Diffusion models, originally utilized for image generation AI, are now being adapted for language generation through the innovative dLLM approach. Unlike traditional autoregressive models that generate text sequentially from left to right, dLLMs can generate text by progressively removing noise from a dataset that has been deliberately corrupted with noise. By training the model on a diffusion process and a reverse diffusion process, it effectively generates clean data from noisy inputs. This method offers several advantages, including potentially fewer processing cycles, leading to faster generation speeds and reduced power consumption.

However, the technology faces challenges, including high training costs and the need for a more mature ecosystem for inference platforms. As of now, practical applications are limited, but foundational research is advancing, and the technology holds promise for future use. While several open models have emerged, most have primarily been trained on English datasets.

The ELYZA-LLM-Diffusion Series

ELYZA has built on the existing dLLM, Dream-org/Dream-v0-Instruct-7B, developed by the HKU NLP Group. By incorporating additional pre-training and instructive learning with Japanese data, ELYZA has successfully created a series of models designed to enhance the proficiency and instruction-following capabilities in Japanese.

The following models are now publicly available:

- ELYZA-Diffusion-Base-1.0-Dream-7B: This model has undergone additional pre-training with Japanese data to enhance its capabilities. Check it out here.
- ELYZA-Diffusion-Instruct-1.0-Dream-7B: This model includes instructive learning based on the previously mentioned base model. Explore it here.

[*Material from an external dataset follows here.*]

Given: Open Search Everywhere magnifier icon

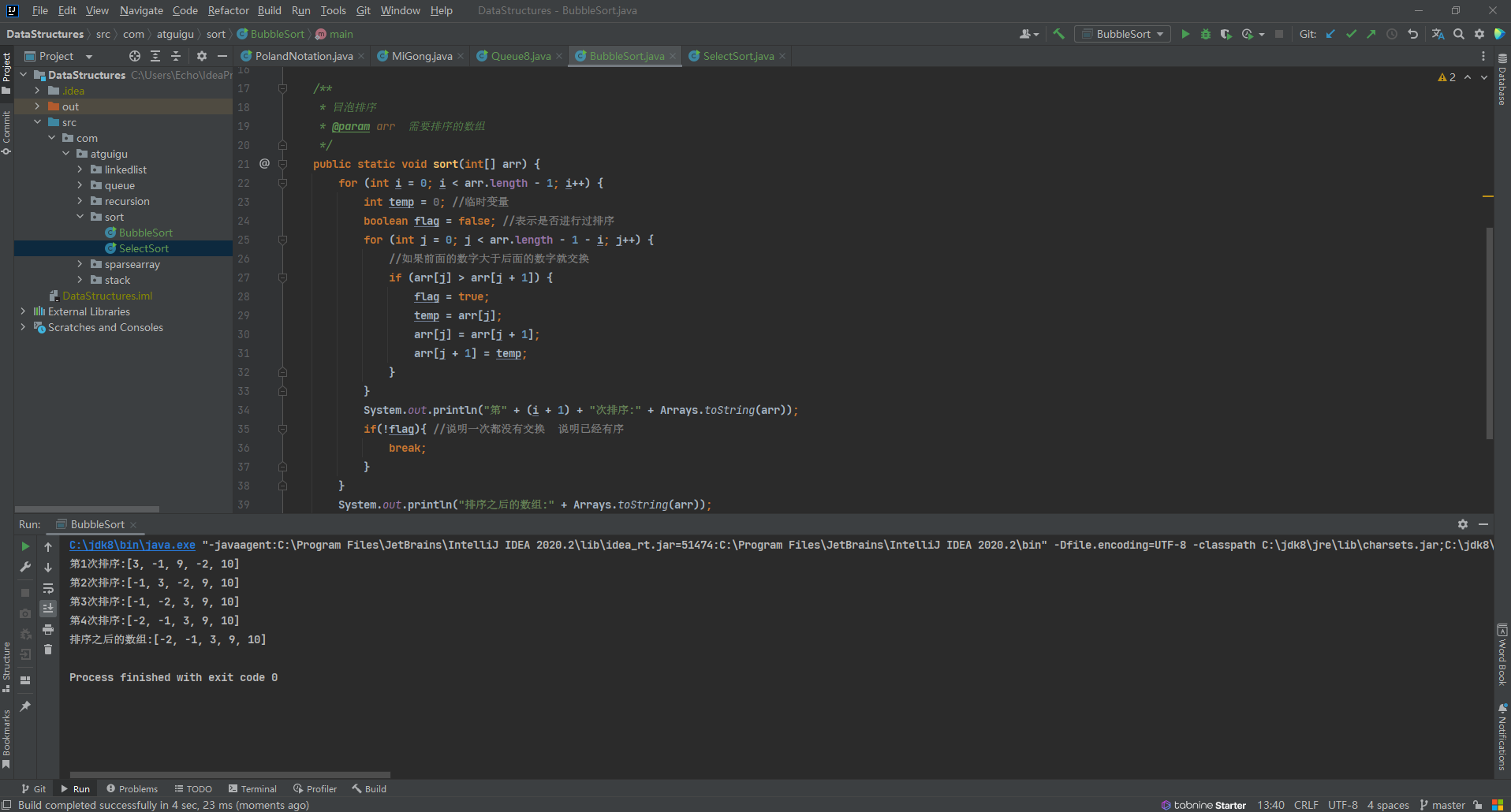Looking at the screenshot, I should [1459, 34].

For a clear understanding of the differences in the generation processes between dLLMs and AR models, you can view a comparative video provided by the company.

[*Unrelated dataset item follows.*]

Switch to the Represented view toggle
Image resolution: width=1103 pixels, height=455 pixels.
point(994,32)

Additionally, a chat UI demo featuring this model is available on the Hugging Face hub, where users can experiment with the model live. Please note that high demand may result in waiting times for requests to be processed.

Performance Overview

Tackling the question of how well the model performs on Japanese tasks, ELYZA conducted evaluations comparing it with existing open dLLMs and AR models. The findings revealed that ELYZA-Diffusion-Instruct-1.0-Dream-7B demonstrates equal or even superior capabilities in tasks requiring general proficiency in the Japanese language.

Addressing the Power Consumption Challenge

As the demand for AI utilization continues to surge, the international community faces growing concerns over power consumption related to data centers used for AI applications. To address this, efficient reasoning and learning models like LLMs are essential. The dLLM's characteristic of generating text with fewer processing cycles could help mitigate the time and energy required compared to traditional AR models.

Further advancing this research is expected to accelerate the development of efficient high-performance Japanese LLMs. ELYZA commits to ongoing research and development centered around LLMs, ensuring that findings are shared widely to support the implementation of LLM technologies across Japan's landscapes and contribute to the evolution of natural language processing techniques.

Company Overview

Founded in September 2018, ELYZA is dedicated to creating breakthroughs in language model technology under the ethos of 'creating the norm in uncharted territories.' Focusing on large-scale language models in Japanese, ELYZA is involved in collaborative research with businesses and developing cloud services that foster corporate growth. The company is actively engaged in promoting the adoption and implementation of large-scale language models through cutting-edge research and consulting. ELYZA’s headquarters is located at Bunkyo-ku, Tokyo, Japan and its website is here.